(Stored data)
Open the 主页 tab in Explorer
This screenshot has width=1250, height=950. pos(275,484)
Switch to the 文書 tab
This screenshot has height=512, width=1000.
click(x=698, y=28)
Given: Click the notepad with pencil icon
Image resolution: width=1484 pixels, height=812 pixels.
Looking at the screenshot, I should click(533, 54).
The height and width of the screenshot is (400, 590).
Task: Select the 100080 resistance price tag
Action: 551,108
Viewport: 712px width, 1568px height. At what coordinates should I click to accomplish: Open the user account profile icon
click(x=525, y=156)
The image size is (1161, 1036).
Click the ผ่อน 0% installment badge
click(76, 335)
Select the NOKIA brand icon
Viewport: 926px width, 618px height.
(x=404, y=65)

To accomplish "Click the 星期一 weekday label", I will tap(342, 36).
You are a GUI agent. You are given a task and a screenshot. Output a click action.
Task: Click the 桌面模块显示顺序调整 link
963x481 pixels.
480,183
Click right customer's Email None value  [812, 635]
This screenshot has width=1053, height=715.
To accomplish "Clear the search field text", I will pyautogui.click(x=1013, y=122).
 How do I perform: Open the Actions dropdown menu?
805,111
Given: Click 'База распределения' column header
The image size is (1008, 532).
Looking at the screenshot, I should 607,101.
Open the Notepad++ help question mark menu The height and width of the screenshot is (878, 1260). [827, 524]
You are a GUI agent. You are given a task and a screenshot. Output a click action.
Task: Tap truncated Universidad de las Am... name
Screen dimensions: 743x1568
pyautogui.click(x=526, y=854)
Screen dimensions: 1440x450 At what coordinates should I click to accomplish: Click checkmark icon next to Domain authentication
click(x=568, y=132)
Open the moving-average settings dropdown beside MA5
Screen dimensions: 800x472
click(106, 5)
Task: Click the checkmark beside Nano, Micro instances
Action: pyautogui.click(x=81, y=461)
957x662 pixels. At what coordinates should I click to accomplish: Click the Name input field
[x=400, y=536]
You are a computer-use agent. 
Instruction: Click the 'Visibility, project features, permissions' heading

## REQUIRED ACTION
Retype all the data. Nothing may be left out or altered.

## SOLUTION
Open the 主页 tab in Explorer
This screenshot has width=1250, height=950. pos(275,484)
Switch to the 文書 tab
This screenshot has height=512, width=1000.
click(x=698, y=28)
Given: Click the notepad with pencil icon
Image resolution: width=1484 pixels, height=812 pixels.
Looking at the screenshot, I should click(533, 54).
The height and width of the screenshot is (400, 590).
Task: Select the 100080 resistance price tag
Action: 551,108
Viewport: 712px width, 1568px height. At what coordinates should I click to accomplish: Open the user account profile icon
click(x=525, y=156)
The image size is (1161, 1036).
Click the ผ่อน 0% installment badge
click(76, 335)
Select the NOKIA brand icon
Viewport: 926px width, 618px height.
(x=404, y=65)

To accomplish "Click the 星期一 weekday label", I will tap(342, 36).
You are a GUI agent. You are given a task and a screenshot. Output a click action.
Task: Click the 桌面模块显示顺序调整 link
963x481 pixels.
480,183
Click right customer's Email None value  [812, 635]
This screenshot has width=1053, height=715.
To accomplish "Clear the search field text", I will pyautogui.click(x=1013, y=122).
 How do I perform: Open the Actions dropdown menu?
805,111
Given: Click 'База распределения' column header
The image size is (1008, 532).
Looking at the screenshot, I should 607,101.
Open the Notepad++ help question mark menu The height and width of the screenshot is (878, 1260). [827, 524]
You are a GUI agent. You are given a task and a screenshot. Output a click action.
Task: Tap truncated Universidad de las Am... name
Screen dimensions: 743x1568
pyautogui.click(x=526, y=854)
Screen dimensions: 1440x450 At what coordinates should I click to accomplish: Click checkmark icon next to Domain authentication
click(x=568, y=132)
Open the moving-average settings dropdown beside MA5
Screen dimensions: 800x472
click(106, 5)
Task: Click the checkmark beside Nano, Micro instances
Action: pyautogui.click(x=81, y=461)
957x662 pixels. At what coordinates should I click to accomplish: Click the Name input field
[x=400, y=536]
You are a computer-use agent. 
Instruction: Click the 'Visibility, project features, permissions' heading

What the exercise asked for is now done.